_Problem to solve:_
Put every line of the records below into a JSON list of strings, one string per line, leaving out blank lines.

-- Begin --

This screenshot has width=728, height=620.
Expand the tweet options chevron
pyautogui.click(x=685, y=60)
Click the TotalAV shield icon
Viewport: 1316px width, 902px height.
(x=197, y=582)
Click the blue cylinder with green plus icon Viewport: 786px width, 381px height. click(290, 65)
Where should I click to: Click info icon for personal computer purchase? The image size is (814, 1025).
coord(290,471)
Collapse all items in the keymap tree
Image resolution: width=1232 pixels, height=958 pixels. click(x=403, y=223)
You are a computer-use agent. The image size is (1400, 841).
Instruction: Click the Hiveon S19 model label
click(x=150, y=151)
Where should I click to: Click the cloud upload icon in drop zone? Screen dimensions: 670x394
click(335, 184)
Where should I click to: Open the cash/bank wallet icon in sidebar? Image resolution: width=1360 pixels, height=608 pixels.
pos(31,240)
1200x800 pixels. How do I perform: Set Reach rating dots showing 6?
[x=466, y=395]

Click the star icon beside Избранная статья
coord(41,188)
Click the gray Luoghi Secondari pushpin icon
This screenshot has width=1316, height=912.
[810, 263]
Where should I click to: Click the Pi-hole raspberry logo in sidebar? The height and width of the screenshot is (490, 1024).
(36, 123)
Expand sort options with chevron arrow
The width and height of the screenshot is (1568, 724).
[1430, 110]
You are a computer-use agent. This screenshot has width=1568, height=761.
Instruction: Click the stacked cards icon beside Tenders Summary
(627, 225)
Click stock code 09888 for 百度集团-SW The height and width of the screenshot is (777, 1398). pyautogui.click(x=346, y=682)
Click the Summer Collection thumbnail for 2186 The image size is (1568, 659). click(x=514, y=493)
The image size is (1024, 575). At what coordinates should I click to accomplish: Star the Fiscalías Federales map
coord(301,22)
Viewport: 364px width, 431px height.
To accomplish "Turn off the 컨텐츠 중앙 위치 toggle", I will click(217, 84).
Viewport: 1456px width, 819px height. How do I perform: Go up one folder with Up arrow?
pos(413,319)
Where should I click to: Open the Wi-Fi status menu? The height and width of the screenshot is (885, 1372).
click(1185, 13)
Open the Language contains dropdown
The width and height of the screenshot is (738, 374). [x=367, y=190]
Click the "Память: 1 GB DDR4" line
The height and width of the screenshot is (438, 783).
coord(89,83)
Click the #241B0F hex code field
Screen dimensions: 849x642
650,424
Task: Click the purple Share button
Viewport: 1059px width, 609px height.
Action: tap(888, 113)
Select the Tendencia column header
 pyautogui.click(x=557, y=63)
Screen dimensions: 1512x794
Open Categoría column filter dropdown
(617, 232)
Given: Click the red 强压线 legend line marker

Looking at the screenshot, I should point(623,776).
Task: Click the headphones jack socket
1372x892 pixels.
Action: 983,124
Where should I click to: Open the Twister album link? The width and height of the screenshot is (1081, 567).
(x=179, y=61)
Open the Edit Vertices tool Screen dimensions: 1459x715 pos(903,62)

-- End --

_Answer for the task:_
[
  "This screenshot has width=728, height=620.",
  "Expand the tweet options chevron",
  "pyautogui.click(x=685, y=60)",
  "Click the TotalAV shield icon",
  "Viewport: 1316px width, 902px height.",
  "(x=197, y=582)",
  "Click the blue cylinder with green plus icon Viewport: 786px width, 381px height. click(290, 65)",
  "Where should I click to: Click info icon for personal computer purchase? The image size is (814, 1025).",
  "coord(290,471)",
  "Collapse all items in the keymap tree",
  "Image resolution: width=1232 pixels, height=958 pixels. click(x=403, y=223)",
  "You are a computer-use agent. The image size is (1400, 841).",
  "Instruction: Click the Hiveon S19 model label",
  "click(x=150, y=151)",
  "Where should I click to: Click the cloud upload icon in drop zone? Screen dimensions: 670x394",
  "click(335, 184)",
  "Where should I click to: Open the cash/bank wallet icon in sidebar? Image resolution: width=1360 pixels, height=608 pixels.",
  "pos(31,240)",
  "1200x800 pixels. How do I perform: Set Reach rating dots showing 6?",
  "[x=466, y=395]",
  "Click the star icon beside Избранная статья",
  "coord(41,188)",
  "Click the gray Luoghi Secondari pushpin icon",
  "This screenshot has width=1316, height=912.",
  "[810, 263]",
  "Where should I click to: Click the Pi-hole raspberry logo in sidebar? The height and width of the screenshot is (490, 1024).",
  "(36, 123)",
  "Expand sort options with chevron arrow",
  "The width and height of the screenshot is (1568, 724).",
  "[1430, 110]",
  "You are a computer-use agent. This screenshot has width=1568, height=761.",
  "Instruction: Click the stacked cards icon beside Tenders Summary",
  "(627, 225)",
  "Click stock code 09888 for 百度集团-SW The height and width of the screenshot is (777, 1398). pyautogui.click(x=346, y=682)",
  "Click the Summer Collection thumbnail for 2186 The image size is (1568, 659). click(x=514, y=493)",
  "The image size is (1024, 575). At what coordinates should I click to accomplish: Star the Fiscalías Federales map",
  "coord(301,22)",
  "Viewport: 364px width, 431px height.",
  "To accomplish \"Turn off the 컨텐츠 중앙 위치 toggle\", I will click(217, 84).",
  "Viewport: 1456px width, 819px height. How do I perform: Go up one folder with Up arrow?",
  "pos(413,319)",
  "Where should I click to: Open the Wi-Fi status menu? The height and width of the screenshot is (885, 1372).",
  "click(1185, 13)",
  "Open the Language contains dropdown",
  "The width and height of the screenshot is (738, 374). [x=367, y=190]",
  "Click the \"Память: 1 GB DDR4\" line",
  "The height and width of the screenshot is (438, 783).",
  "coord(89,83)",
  "Click the #241B0F hex code field",
  "Screen dimensions: 849x642",
  "650,424",
  "Task: Click the purple Share button",
  "Viewport: 1059px width, 609px height.",
  "Action: tap(888, 113)",
  "Select the Tendencia column header",
  " pyautogui.click(x=557, y=63)",
  "Screen dimensions: 1512x794",
  "Open Categoría column filter dropdown",
  "(617, 232)",
  "Given: Click the red 强压线 legend line marker",
  "Looking at the screenshot, I should point(623,776).",
  "Task: Click the headphones jack socket",
  "1372x892 pixels.",
  "Action: 983,124",
  "Where should I click to: Open the Twister album link? The width and height of the screenshot is (1081, 567).",
  "(x=179, y=61)",
  "Open the Edit Vertices tool Screen dimensions: 1459x715 pos(903,62)"
]